Problem description:
The expected answer holds every line from the first line of the data below through the line containing "1145x741 pixels.", exactly as written, and no other line.
##### Given records
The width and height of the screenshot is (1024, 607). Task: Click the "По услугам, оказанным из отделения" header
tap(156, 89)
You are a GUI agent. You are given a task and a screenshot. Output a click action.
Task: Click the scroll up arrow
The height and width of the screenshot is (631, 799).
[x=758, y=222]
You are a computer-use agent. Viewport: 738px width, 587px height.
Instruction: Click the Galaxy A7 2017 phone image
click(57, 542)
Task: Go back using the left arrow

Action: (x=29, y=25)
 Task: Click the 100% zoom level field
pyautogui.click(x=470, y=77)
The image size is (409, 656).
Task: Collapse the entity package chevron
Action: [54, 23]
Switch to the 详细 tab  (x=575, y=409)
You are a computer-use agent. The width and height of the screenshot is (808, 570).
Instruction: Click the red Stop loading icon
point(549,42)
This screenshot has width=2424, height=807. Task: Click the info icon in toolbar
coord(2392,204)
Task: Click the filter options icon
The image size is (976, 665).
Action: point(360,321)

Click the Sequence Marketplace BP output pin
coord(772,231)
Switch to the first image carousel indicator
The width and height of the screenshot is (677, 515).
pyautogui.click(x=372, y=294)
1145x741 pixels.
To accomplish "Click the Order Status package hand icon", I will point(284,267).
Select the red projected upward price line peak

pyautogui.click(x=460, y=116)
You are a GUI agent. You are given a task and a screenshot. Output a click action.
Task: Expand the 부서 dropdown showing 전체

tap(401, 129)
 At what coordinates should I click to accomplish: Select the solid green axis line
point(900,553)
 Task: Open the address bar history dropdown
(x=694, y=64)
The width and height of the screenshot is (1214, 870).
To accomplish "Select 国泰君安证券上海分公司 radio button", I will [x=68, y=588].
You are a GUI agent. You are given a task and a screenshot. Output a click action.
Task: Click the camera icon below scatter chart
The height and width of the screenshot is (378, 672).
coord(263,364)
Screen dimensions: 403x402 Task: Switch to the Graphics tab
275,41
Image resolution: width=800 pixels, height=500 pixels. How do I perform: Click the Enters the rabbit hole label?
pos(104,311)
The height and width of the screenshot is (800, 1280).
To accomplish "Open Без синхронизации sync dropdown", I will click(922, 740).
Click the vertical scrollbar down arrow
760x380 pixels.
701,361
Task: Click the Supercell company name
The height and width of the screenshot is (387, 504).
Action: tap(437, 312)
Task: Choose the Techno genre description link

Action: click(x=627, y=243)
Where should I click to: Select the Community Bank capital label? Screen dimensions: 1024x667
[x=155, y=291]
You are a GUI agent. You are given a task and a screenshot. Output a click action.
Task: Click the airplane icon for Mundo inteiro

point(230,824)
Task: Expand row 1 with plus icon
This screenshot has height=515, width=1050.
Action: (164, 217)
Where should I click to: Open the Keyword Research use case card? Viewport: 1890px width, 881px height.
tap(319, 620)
##########
Reply to the task:
The width and height of the screenshot is (1024, 607). Task: Click the "По услугам, оказанным из отделения" header
tap(156, 89)
You are a GUI agent. You are given a task and a screenshot. Output a click action.
Task: Click the scroll up arrow
The height and width of the screenshot is (631, 799).
[x=758, y=222]
You are a computer-use agent. Viewport: 738px width, 587px height.
Instruction: Click the Galaxy A7 2017 phone image
click(57, 542)
Task: Go back using the left arrow

Action: (x=29, y=25)
 Task: Click the 100% zoom level field
pyautogui.click(x=470, y=77)
The image size is (409, 656).
Task: Collapse the entity package chevron
Action: [54, 23]
Switch to the 详细 tab  (x=575, y=409)
You are a computer-use agent. The width and height of the screenshot is (808, 570).
Instruction: Click the red Stop loading icon
point(549,42)
This screenshot has width=2424, height=807. Task: Click the info icon in toolbar
coord(2392,204)
Task: Click the filter options icon
The image size is (976, 665).
Action: point(360,321)

Click the Sequence Marketplace BP output pin
coord(772,231)
Switch to the first image carousel indicator
The width and height of the screenshot is (677, 515).
pyautogui.click(x=372, y=294)
1145x741 pixels.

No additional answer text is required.